Sunday, January 22, 2017

Kia Ora! A trip to Aotearoa

Happy New Year, friends!  Every once in a while in life, you get an opportunity that’s just too good to pass up.  This year, it was the chance for me to tag along on another department’s two-week travel course to New Zealand.  With the promise of sharing the company of two great colleagues, twelve splendid students, and three terrific alumni as travel companions, and a title like “The Psychology and Theology of Lord of the Rings,” how could I possibly say no?

A view from the Interisland Ferry into Picton
Now, New Zealand isn’t exactly an obscure destination these days (though it does take more than 20 hours of flying to get there from South Carolina!), so rather than give a day-by-day laundry list of places we visited, I’ll leave the itineraries to the guidebooks and just share some highlights from my time there.
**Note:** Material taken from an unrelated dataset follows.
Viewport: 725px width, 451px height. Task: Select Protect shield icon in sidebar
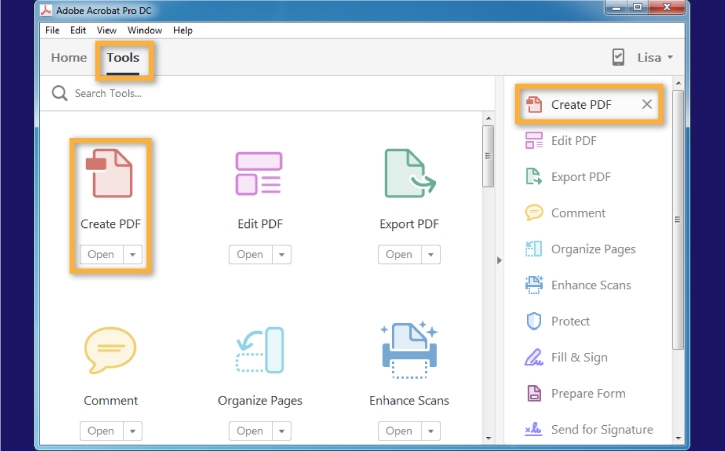point(534,321)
A view of Auckland’s Sky Tower from the ground…

and from the top of the Sky Tower itself:

 A view of a tourist who paid a lot of money to jump off this perfectly good building…

…to land on that little blue-and-white target pad some 200 meters below.

A kea at the Auckland Zoo:

(These native parrots attack and eat living sheep.  One wonders why it’s okay for them to wander about freely in the aviary….)

A pukeko in the zoo parking lot:

(We kind of figured it was a zoo escapee, but it turns out we saw them a lot throughout New Zealand.  Their stride reminds me of the way cats walk when they have boots on their feet.)

A group of tourists getting off the boat as they leave the Waitomo glowworm caves.  If you think the cave mouth looks cool, google images of the inside!  (We couldn’t take pictures ourselves, but I’ve never, ever experienced anything like it.)

Black swans on Lake Rotorua:

Napier’s black pebble beach…

…and Art Deco architecture, courtesy of the 1931 earthquake that necessitated almost total reconstruction of the city:

Maori performing the haka at the Tamaki Maori village outside Rotorua.   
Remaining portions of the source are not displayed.